Instructions to follow: A word-for-word restatement of every record is required.

Exercise material:
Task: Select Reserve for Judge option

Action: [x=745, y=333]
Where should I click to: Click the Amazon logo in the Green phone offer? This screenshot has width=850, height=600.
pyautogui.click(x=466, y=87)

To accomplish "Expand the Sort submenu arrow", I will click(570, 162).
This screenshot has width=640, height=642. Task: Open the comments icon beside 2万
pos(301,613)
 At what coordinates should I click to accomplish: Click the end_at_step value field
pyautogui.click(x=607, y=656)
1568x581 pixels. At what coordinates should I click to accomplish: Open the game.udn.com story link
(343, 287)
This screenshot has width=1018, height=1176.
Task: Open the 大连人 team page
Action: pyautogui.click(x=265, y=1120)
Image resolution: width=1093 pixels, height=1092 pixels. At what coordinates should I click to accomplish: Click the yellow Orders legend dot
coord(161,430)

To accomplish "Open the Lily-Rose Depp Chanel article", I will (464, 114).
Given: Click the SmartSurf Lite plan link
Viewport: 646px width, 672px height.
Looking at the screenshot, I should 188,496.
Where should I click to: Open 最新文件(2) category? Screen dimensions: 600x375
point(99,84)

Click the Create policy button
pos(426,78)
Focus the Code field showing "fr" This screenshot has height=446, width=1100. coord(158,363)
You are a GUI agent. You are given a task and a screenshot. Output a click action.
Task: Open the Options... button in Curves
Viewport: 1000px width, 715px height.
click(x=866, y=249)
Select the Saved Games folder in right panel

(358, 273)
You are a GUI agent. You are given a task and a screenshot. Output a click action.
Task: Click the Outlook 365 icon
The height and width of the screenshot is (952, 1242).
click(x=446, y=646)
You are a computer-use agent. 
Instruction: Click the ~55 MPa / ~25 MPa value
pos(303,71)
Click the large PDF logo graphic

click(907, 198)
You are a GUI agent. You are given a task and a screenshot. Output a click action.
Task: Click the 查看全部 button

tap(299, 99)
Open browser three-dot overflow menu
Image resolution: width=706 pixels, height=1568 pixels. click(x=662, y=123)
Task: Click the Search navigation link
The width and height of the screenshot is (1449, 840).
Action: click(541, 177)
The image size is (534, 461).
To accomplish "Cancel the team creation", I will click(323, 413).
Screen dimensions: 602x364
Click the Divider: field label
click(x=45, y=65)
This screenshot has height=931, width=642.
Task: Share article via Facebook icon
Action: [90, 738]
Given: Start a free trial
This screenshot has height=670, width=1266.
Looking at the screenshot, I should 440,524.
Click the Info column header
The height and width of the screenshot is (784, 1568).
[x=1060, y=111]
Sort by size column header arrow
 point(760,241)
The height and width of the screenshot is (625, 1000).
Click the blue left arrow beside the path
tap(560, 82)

Response for this exercise:
Task: Select Reserve for Judge option

Action: [x=745, y=333]
Where should I click to: Click the Amazon logo in the Green phone offer? This screenshot has width=850, height=600.
pyautogui.click(x=466, y=87)

To accomplish "Expand the Sort submenu arrow", I will click(570, 162).
This screenshot has width=640, height=642. Task: Open the comments icon beside 2万
pos(301,613)
 At what coordinates should I click to accomplish: Click the end_at_step value field
pyautogui.click(x=607, y=656)
1568x581 pixels. At what coordinates should I click to accomplish: Open the game.udn.com story link
(343, 287)
This screenshot has width=1018, height=1176.
Task: Open the 大连人 team page
Action: pyautogui.click(x=265, y=1120)
Image resolution: width=1093 pixels, height=1092 pixels. At what coordinates should I click to accomplish: Click the yellow Orders legend dot
coord(161,430)

To accomplish "Open the Lily-Rose Depp Chanel article", I will (464, 114).
Given: Click the SmartSurf Lite plan link
Viewport: 646px width, 672px height.
Looking at the screenshot, I should 188,496.
Where should I click to: Open 最新文件(2) category? Screen dimensions: 600x375
point(99,84)

Click the Create policy button
pos(426,78)
Focus the Code field showing "fr" This screenshot has height=446, width=1100. coord(158,363)
You are a GUI agent. You are given a task and a screenshot. Output a click action.
Task: Open the Options... button in Curves
Viewport: 1000px width, 715px height.
click(x=866, y=249)
Select the Saved Games folder in right panel

(358, 273)
You are a GUI agent. You are given a task and a screenshot. Output a click action.
Task: Click the Outlook 365 icon
The height and width of the screenshot is (952, 1242).
click(x=446, y=646)
You are a computer-use agent. 
Instruction: Click the ~55 MPa / ~25 MPa value
pos(303,71)
Click the large PDF logo graphic

click(907, 198)
You are a GUI agent. You are given a task and a screenshot. Output a click action.
Task: Click the 查看全部 button

tap(299, 99)
Open browser three-dot overflow menu
Image resolution: width=706 pixels, height=1568 pixels. click(x=662, y=123)
Task: Click the Search navigation link
The width and height of the screenshot is (1449, 840).
Action: click(541, 177)
The image size is (534, 461).
To accomplish "Cancel the team creation", I will click(323, 413).
Screen dimensions: 602x364
Click the Divider: field label
click(x=45, y=65)
This screenshot has height=931, width=642.
Task: Share article via Facebook icon
Action: [90, 738]
Given: Start a free trial
This screenshot has height=670, width=1266.
Looking at the screenshot, I should 440,524.
Click the Info column header
The height and width of the screenshot is (784, 1568).
[x=1060, y=111]
Sort by size column header arrow
 point(760,241)
The height and width of the screenshot is (625, 1000).
Click the blue left arrow beside the path
tap(560, 82)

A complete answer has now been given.